Let me start by pointing out that most of what is written in the website you linked has no basis whatsoever in the sources that make up the old Norse corpus.
Regarding owls (old Norse ugla), their mentions in the old Norse corpus are extremely scant. Rather uninterestingly, they appear in lists of birds and ship names in Skáldskaparmál.
However, a quite notable mention appears in chapter 21 of the Völsunga Saga, in which Brynhildr recites a poem about runes to the hero Sigurdr.

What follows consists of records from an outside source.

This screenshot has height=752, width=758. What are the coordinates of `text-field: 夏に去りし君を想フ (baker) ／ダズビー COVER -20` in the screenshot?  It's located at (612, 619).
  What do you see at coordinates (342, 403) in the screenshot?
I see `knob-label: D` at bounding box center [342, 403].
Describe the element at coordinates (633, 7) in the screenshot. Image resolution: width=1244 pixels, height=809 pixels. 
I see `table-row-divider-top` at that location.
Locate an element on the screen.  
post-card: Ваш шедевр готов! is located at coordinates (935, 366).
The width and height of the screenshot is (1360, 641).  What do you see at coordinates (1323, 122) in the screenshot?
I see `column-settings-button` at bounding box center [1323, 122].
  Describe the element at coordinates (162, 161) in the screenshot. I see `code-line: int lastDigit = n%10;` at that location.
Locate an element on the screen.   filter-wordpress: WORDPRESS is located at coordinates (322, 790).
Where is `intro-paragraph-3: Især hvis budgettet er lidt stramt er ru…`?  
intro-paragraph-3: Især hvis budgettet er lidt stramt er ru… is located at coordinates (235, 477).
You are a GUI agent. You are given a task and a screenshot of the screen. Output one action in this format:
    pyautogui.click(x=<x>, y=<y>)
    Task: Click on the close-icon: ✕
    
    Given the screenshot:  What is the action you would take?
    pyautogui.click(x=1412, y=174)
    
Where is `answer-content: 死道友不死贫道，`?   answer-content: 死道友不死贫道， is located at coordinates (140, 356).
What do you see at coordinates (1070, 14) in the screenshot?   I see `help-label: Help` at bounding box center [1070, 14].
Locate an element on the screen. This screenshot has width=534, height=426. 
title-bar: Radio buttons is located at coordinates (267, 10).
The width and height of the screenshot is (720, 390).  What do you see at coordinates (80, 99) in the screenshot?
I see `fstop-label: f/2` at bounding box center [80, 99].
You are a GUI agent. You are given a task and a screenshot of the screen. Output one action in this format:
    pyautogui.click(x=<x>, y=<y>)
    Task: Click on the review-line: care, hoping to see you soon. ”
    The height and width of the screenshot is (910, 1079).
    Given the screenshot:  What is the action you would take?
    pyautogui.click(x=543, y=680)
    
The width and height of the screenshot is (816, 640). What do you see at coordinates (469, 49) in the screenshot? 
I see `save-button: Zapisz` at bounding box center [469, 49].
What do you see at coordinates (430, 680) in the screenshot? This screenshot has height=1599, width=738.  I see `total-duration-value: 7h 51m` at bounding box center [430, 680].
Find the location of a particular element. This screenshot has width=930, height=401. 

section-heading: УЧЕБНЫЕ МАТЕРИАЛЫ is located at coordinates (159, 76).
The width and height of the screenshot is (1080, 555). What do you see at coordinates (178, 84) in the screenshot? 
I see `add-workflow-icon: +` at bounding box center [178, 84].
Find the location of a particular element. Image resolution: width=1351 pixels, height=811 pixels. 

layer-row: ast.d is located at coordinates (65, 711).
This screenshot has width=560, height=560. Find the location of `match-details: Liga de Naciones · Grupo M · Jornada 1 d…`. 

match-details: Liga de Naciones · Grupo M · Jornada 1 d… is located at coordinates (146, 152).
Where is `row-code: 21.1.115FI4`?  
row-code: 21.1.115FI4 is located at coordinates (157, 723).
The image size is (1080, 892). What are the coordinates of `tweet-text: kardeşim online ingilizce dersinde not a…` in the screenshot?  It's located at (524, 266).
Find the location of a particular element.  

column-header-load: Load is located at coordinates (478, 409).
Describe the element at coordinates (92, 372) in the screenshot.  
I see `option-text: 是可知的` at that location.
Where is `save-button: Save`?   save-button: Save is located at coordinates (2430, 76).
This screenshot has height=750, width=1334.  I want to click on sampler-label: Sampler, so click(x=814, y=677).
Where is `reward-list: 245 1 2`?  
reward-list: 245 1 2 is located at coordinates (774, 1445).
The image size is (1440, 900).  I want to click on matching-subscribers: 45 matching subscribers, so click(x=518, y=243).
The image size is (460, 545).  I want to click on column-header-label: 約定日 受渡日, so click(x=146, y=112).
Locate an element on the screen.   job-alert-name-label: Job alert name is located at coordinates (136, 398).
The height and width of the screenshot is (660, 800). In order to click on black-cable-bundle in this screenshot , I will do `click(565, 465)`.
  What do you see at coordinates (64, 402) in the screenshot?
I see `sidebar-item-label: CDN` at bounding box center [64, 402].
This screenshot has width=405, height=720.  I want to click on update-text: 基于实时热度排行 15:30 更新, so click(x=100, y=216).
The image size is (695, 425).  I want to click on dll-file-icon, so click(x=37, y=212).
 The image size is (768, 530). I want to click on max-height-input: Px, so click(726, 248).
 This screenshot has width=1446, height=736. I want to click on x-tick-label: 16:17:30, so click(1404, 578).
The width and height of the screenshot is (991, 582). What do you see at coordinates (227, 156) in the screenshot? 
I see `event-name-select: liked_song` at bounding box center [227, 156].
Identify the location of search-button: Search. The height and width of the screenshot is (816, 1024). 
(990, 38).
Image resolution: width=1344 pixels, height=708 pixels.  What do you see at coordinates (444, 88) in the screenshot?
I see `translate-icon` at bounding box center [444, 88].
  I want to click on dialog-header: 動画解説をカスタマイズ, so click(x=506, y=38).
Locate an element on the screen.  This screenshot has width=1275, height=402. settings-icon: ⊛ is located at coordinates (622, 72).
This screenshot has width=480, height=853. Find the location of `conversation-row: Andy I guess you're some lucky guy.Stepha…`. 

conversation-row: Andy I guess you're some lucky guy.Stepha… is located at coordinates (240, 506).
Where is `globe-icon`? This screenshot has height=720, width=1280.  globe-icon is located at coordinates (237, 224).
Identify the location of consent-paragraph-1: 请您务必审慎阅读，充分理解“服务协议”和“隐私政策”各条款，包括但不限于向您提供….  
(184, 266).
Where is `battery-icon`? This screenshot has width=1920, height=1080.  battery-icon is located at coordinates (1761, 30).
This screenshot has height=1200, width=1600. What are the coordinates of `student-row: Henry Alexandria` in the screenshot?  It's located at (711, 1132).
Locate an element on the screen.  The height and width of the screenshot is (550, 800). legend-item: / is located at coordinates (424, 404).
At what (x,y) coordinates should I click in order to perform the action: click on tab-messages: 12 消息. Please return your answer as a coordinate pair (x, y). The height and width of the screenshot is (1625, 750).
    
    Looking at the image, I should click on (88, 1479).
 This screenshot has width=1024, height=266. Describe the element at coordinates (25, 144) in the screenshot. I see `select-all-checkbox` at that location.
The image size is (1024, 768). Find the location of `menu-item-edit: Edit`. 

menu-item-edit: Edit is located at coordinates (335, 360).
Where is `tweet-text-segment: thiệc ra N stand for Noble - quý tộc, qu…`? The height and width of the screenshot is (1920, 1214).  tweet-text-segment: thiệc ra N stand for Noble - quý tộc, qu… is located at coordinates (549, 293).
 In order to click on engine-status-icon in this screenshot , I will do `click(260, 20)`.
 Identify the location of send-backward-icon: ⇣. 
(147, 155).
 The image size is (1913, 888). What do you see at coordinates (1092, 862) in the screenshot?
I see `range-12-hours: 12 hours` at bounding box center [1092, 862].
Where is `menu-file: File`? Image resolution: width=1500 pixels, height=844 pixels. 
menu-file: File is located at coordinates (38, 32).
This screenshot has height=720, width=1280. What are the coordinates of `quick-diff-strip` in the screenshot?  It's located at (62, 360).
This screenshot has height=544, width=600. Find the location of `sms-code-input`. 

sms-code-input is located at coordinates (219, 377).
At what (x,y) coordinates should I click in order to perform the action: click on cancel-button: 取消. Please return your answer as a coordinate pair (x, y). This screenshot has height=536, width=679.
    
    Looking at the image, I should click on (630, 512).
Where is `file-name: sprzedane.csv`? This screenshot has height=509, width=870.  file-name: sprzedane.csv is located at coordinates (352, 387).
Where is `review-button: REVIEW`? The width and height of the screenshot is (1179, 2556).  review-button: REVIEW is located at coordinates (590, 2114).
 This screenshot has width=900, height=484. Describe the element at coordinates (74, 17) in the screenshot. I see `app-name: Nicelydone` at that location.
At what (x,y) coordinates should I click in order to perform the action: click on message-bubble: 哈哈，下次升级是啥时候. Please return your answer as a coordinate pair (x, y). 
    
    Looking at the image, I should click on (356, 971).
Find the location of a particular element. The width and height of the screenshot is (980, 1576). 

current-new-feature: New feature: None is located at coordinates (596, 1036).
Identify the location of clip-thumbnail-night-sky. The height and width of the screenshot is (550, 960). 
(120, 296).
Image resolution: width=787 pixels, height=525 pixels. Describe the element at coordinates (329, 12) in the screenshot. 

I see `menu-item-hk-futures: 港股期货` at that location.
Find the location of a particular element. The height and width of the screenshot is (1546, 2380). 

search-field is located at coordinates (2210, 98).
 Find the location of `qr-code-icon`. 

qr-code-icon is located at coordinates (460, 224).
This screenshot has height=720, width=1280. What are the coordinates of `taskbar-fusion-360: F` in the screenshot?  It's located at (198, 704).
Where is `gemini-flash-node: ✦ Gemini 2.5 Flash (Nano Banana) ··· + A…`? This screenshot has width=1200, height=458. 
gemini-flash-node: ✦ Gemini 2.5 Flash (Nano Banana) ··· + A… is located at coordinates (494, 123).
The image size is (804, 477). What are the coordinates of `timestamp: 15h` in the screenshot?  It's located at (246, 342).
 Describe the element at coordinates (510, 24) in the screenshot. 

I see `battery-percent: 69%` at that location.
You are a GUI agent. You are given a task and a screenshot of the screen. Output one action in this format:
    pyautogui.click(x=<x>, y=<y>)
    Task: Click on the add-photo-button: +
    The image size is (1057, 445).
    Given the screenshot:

She says (translation by Kaaren Grimstad):
Master mind runes
if you mean to excel
in wisdom among men.
Hropt writes them
and reads them;
he fashioned them first.
They were cut on a shield
for the shining god,
[...]
On bear’s front paw,
on Bragi’s tongue,
and on wolf’s claws,
Cut on eagle’s beak
and bloody wings,
on bridgeheads, too,
on merciful palms
and on pity’s soft path.
On glass and gold
and good silver,
in ale and wine,
on witch’s seat,
on men’s flesh,
on Gaupnir’s fierce point,
on troll-woman’s teats,
on norn’s fingernail
and the nose of an owl.
The same poem appears, this time recited by Sigrdrífa, in Sigrdrífumál, a section of the Poetic Edda. Notice how the other animals mentioned in the poem (wolf, bear, eagle) feature prominently in Norse myth and sagas. It could then be that owls held a more significant role in old Norse culture than what the surviving sources suggest, but this is just speculation.